* [Given data]:

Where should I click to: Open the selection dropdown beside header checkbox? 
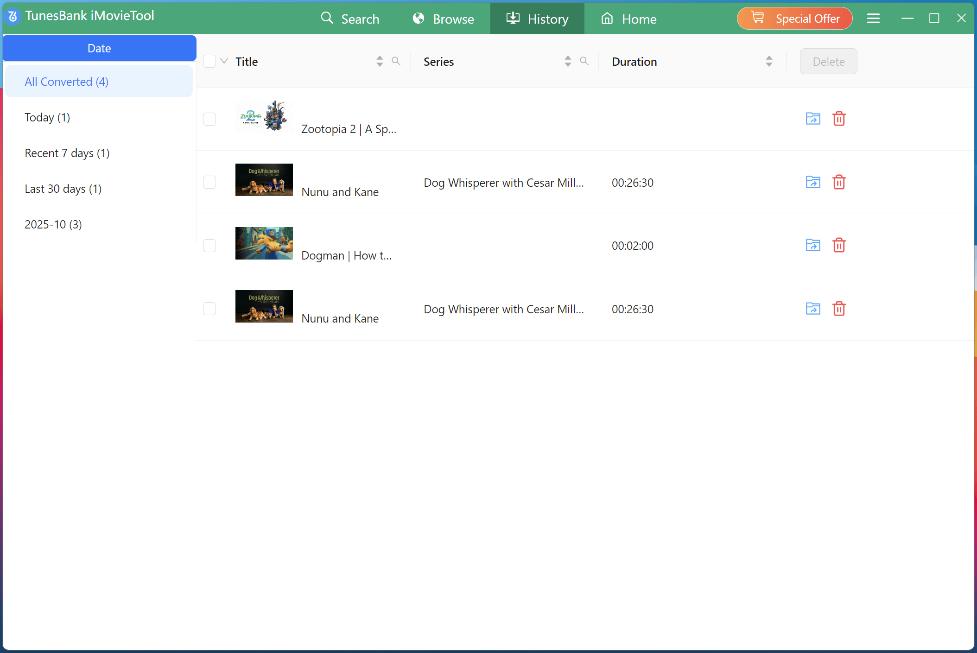coord(223,61)
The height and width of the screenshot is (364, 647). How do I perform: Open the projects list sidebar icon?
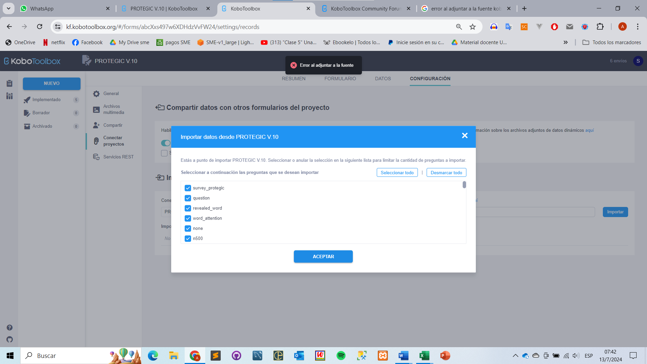[x=9, y=83]
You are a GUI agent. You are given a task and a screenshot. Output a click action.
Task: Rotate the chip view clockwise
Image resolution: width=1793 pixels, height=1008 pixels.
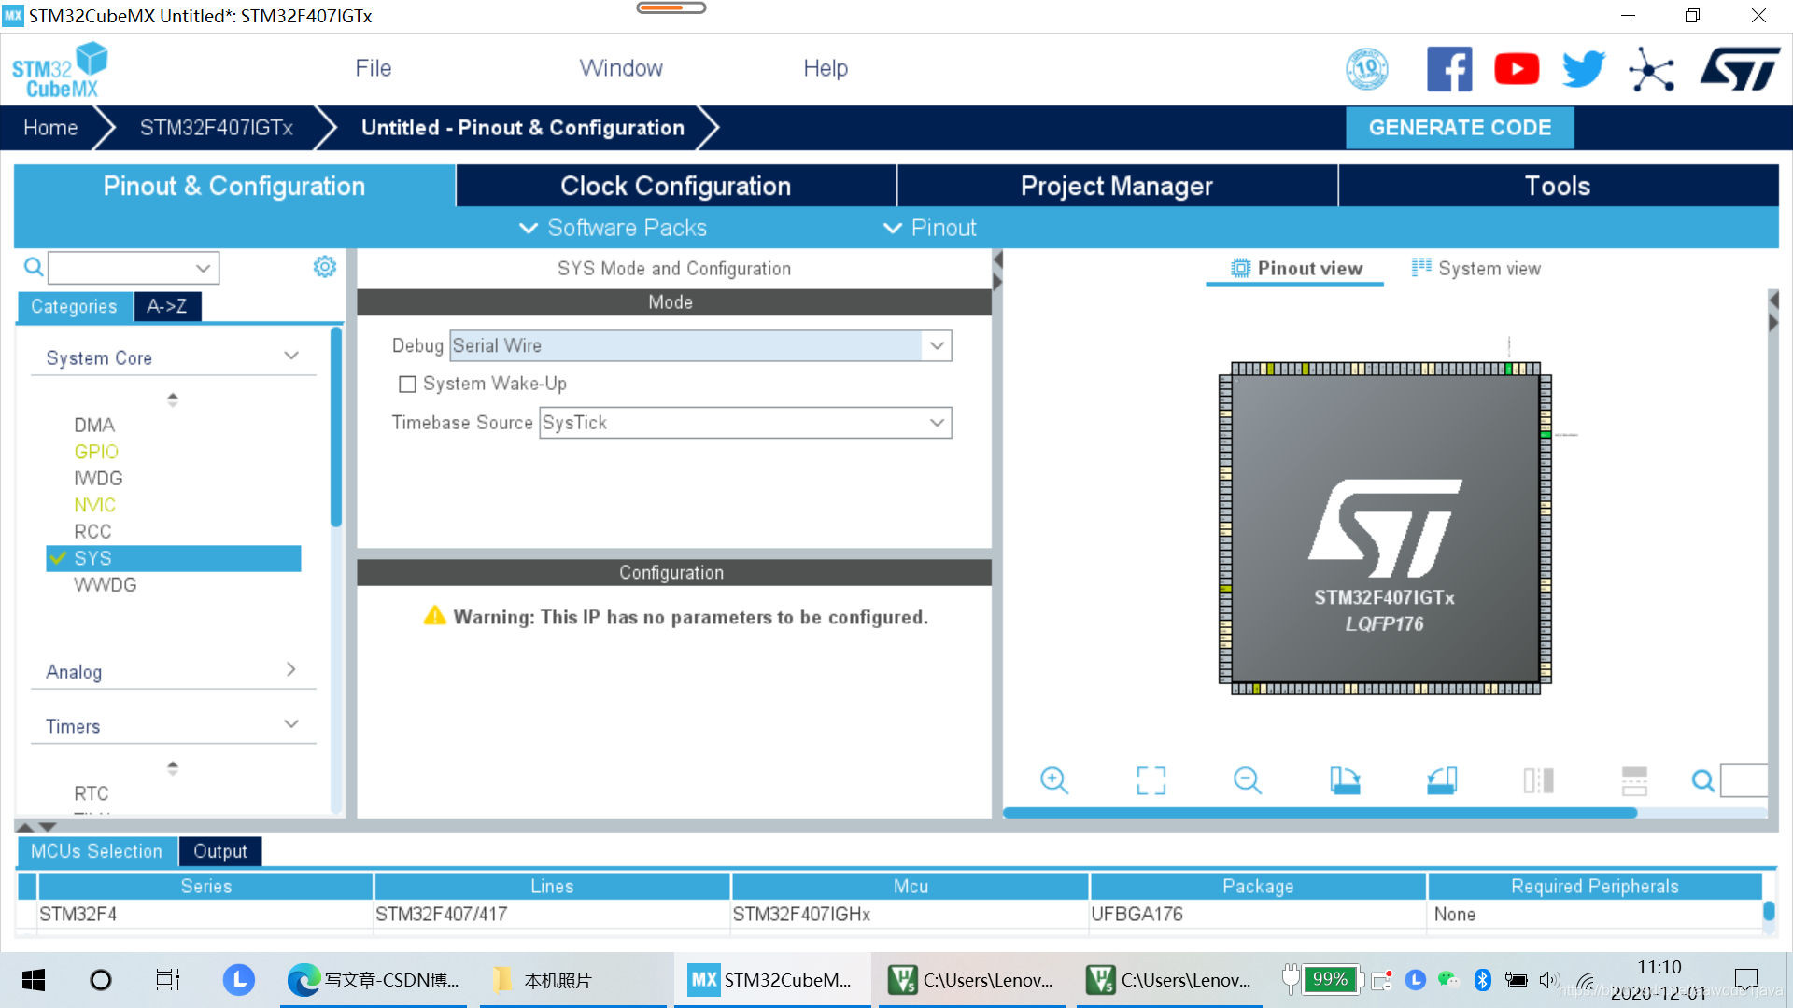tap(1345, 780)
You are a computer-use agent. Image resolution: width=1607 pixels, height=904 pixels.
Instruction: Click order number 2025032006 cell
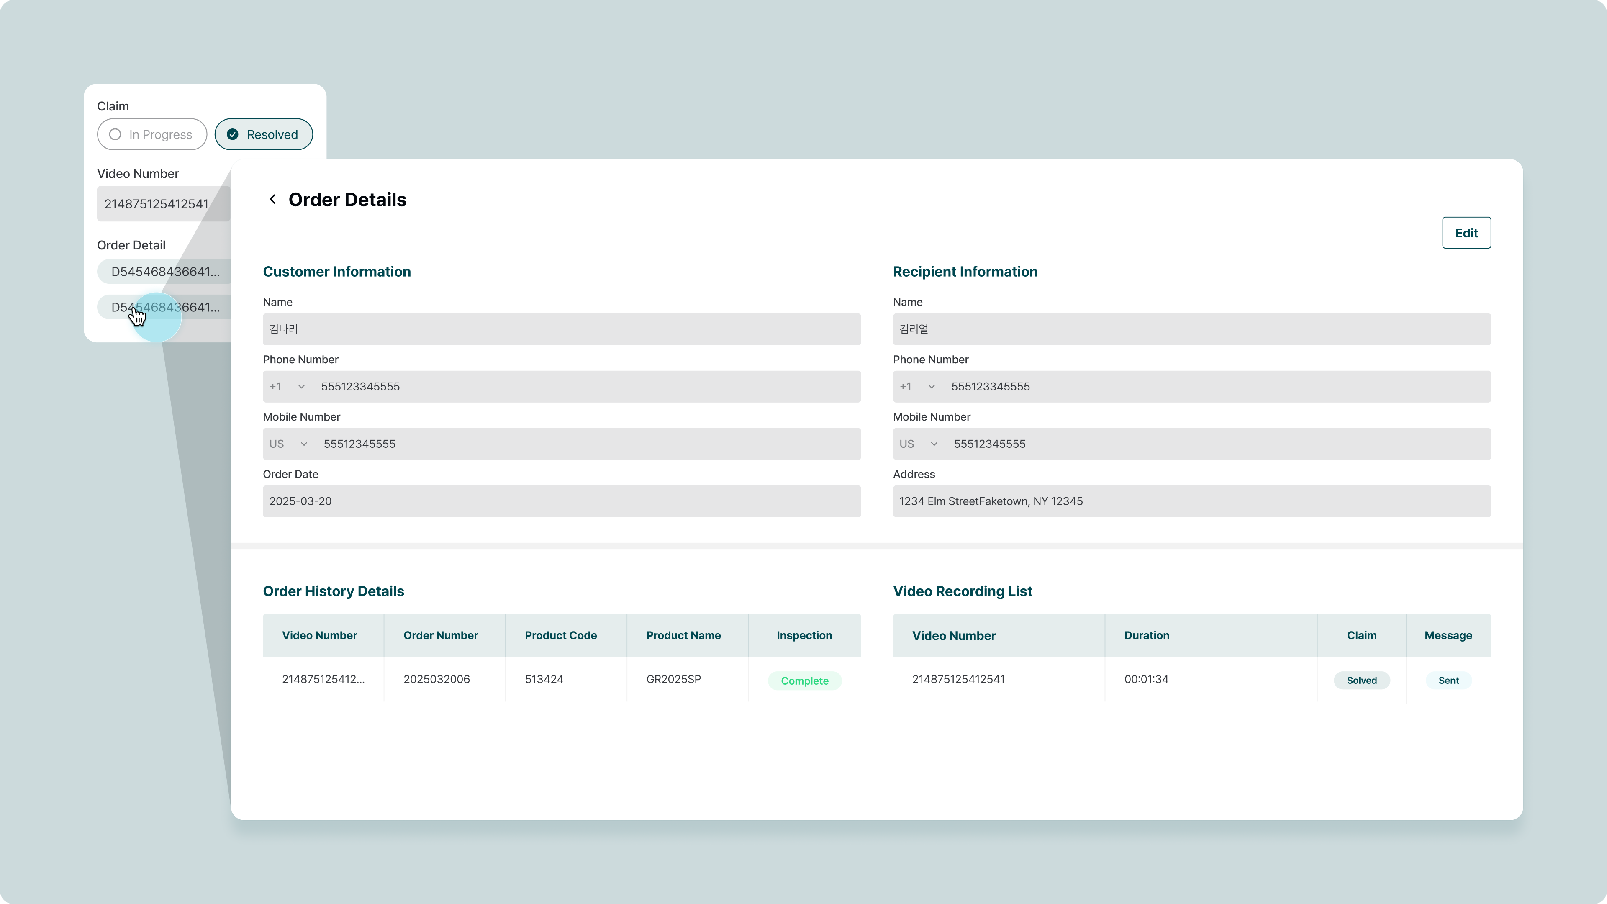[x=437, y=679]
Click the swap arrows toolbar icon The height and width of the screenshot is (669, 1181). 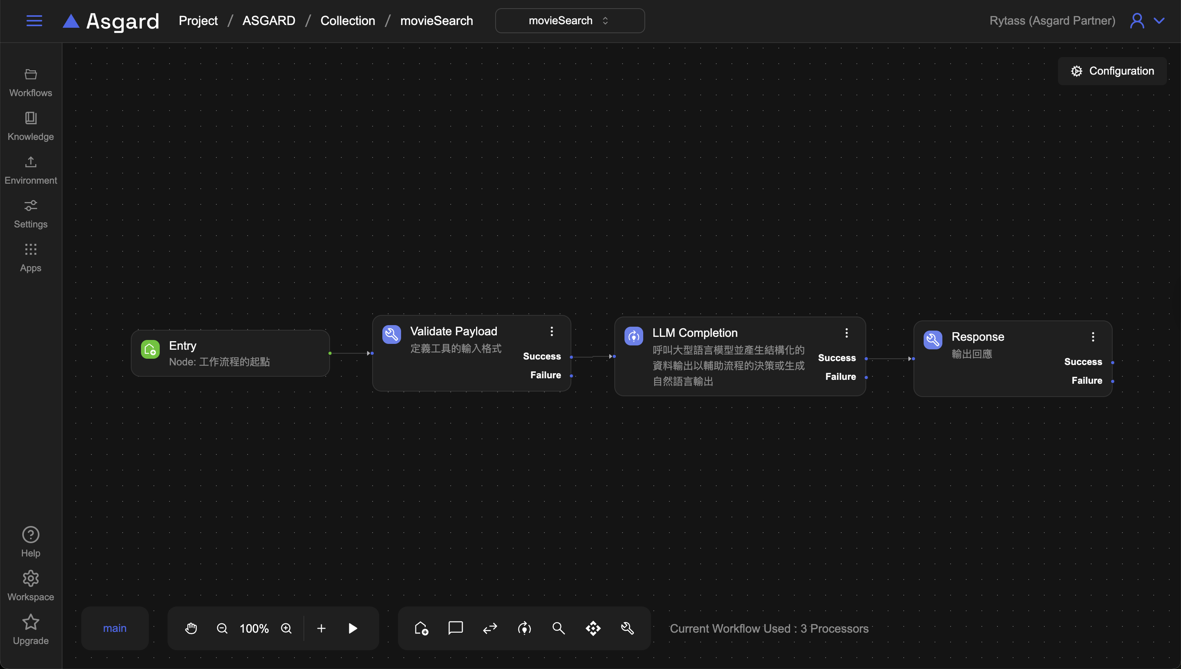point(490,628)
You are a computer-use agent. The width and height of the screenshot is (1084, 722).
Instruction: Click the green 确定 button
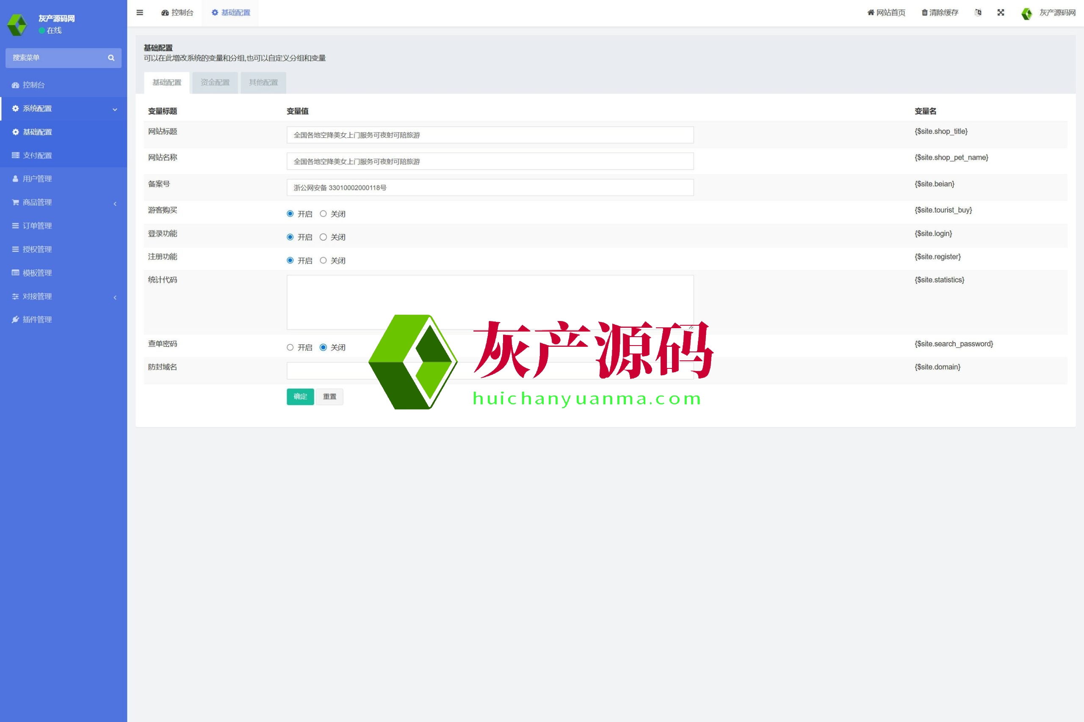(300, 396)
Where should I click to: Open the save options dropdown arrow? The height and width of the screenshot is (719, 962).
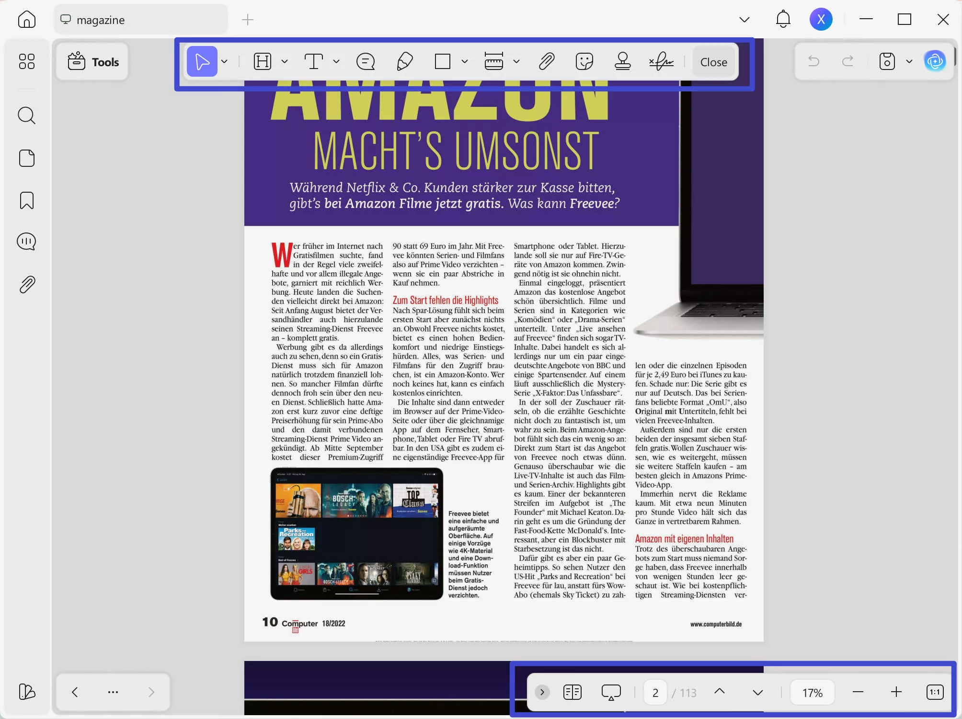(909, 62)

* [Task description]: If a line in the material contains the word "agent", copy that line.

* [Output of the exercise]:
You are a GUI agent. You are given a task and a screenshot. Output a click action.
You are a computer-use agent. Image resolution: width=1607 pixels, height=904 pixels.
You are a computer-use agent. The width and height of the screenshot is (1084, 722).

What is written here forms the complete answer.